■ AIM OF THE TASK ■
For every line in the records below that holds "will", make a copy.

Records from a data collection
----------

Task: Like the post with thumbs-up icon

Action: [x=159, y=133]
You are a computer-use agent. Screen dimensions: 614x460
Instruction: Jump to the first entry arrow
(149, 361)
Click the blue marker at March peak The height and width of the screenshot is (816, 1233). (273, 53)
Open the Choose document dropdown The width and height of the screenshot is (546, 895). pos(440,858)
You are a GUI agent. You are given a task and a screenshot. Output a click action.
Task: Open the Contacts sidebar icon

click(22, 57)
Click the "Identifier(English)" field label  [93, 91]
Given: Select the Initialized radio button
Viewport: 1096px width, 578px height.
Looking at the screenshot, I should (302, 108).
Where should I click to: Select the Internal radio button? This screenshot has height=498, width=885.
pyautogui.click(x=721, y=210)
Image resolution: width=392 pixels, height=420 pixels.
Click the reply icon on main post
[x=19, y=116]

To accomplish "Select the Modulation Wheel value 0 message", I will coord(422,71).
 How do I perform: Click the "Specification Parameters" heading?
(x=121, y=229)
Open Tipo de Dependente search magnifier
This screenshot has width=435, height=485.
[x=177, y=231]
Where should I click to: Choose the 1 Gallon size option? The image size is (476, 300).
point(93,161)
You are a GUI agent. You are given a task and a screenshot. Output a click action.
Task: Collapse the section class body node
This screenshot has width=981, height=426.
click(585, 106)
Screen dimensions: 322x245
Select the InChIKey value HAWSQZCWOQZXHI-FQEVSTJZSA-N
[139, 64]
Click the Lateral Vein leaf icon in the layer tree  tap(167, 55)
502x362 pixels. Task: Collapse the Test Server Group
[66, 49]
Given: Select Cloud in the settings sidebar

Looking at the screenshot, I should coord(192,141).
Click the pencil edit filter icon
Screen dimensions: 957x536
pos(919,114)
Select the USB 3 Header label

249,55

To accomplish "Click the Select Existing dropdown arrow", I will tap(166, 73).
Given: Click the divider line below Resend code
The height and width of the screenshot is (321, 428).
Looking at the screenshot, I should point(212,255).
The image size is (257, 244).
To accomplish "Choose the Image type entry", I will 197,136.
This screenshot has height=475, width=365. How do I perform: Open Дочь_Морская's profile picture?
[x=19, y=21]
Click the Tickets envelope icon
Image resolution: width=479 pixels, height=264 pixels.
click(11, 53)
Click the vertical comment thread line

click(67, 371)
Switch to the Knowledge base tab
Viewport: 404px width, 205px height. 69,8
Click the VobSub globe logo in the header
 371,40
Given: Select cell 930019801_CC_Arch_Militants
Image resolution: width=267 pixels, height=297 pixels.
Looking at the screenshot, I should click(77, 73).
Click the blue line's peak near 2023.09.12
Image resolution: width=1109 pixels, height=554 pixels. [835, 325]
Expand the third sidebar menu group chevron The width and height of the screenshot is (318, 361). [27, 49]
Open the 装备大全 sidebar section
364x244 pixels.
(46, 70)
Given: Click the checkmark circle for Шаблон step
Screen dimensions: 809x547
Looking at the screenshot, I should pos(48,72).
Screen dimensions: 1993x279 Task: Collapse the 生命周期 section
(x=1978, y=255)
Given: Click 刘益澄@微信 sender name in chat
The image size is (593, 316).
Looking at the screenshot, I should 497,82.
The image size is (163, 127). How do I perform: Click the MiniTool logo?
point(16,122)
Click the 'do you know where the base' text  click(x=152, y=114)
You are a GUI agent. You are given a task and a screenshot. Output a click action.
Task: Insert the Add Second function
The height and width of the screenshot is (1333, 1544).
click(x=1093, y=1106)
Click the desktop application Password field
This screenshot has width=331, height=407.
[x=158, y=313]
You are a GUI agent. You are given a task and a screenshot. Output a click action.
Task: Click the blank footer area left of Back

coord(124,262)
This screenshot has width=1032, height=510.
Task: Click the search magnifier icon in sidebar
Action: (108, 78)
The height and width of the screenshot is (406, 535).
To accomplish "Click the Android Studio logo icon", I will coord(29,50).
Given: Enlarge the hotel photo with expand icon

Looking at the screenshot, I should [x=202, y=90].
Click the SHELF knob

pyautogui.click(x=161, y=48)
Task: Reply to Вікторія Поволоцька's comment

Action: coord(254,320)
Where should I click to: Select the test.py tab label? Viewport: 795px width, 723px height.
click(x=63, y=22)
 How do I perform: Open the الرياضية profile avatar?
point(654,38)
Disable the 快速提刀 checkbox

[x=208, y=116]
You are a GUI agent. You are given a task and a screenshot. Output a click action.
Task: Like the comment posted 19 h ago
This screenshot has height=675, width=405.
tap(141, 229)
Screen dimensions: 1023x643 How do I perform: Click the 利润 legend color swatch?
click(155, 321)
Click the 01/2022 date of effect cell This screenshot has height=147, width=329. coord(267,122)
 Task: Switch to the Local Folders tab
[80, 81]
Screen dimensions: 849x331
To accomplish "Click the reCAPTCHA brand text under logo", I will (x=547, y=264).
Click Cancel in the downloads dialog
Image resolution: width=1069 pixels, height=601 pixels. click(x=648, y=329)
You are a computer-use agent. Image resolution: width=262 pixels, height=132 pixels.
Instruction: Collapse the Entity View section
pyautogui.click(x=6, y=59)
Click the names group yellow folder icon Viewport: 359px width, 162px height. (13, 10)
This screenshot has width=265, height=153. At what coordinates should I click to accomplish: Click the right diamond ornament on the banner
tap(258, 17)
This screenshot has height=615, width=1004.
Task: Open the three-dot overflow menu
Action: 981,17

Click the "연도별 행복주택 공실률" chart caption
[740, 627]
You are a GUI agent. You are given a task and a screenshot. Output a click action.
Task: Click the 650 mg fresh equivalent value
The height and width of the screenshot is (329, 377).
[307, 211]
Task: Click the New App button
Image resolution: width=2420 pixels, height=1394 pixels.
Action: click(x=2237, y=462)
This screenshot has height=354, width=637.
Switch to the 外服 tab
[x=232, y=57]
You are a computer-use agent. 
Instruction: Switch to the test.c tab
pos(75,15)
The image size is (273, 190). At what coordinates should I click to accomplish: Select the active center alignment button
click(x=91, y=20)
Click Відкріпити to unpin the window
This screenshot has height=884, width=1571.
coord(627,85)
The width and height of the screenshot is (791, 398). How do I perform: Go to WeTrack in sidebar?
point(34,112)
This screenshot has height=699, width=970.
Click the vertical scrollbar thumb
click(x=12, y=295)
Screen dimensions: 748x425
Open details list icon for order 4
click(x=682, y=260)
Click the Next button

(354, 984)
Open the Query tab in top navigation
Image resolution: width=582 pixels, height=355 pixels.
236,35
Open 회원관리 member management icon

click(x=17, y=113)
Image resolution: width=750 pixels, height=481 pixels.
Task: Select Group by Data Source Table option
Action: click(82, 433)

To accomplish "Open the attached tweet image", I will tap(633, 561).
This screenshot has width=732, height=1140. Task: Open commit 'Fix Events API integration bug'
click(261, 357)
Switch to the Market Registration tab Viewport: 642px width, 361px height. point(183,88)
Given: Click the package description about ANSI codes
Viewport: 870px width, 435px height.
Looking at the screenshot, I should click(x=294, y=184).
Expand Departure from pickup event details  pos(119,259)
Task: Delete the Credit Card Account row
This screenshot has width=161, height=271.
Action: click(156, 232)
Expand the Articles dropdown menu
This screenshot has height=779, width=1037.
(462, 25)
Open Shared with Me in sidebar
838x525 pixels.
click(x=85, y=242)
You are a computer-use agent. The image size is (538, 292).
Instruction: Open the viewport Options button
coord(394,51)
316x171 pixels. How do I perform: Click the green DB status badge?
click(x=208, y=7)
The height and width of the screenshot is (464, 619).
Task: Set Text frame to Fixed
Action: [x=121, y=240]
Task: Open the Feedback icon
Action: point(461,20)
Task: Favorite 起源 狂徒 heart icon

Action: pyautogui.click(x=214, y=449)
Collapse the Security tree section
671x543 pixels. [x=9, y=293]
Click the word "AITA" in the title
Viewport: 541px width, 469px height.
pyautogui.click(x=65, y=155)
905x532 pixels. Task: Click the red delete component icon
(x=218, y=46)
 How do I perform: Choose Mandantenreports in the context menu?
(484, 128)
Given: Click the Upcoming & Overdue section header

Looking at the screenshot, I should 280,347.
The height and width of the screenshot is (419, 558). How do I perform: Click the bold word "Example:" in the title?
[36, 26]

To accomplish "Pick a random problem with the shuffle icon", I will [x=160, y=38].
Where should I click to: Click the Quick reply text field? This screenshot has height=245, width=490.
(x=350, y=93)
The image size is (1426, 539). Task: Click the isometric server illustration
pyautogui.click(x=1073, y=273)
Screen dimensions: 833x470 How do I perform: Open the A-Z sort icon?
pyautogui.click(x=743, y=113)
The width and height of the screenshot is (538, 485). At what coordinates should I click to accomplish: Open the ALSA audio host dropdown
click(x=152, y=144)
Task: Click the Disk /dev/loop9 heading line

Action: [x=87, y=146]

----------

■ RESULT BELOW ■
To accomplish "Select the Modulation Wheel value 0 message", I will coord(422,71).
To accomplish "Click the Select Existing dropdown arrow", I will tap(166, 73).
To accomplish "Choose the Image type entry", I will 197,136.
To accomplish "Click the Android Studio logo icon", I will coord(29,50).
To accomplish "Click the reCAPTCHA brand text under logo", I will (x=547, y=264).
To accomplish "Open the attached tweet image", I will tap(633, 561).
To accomplish "Pick a random problem with the shuffle icon", I will [x=160, y=38].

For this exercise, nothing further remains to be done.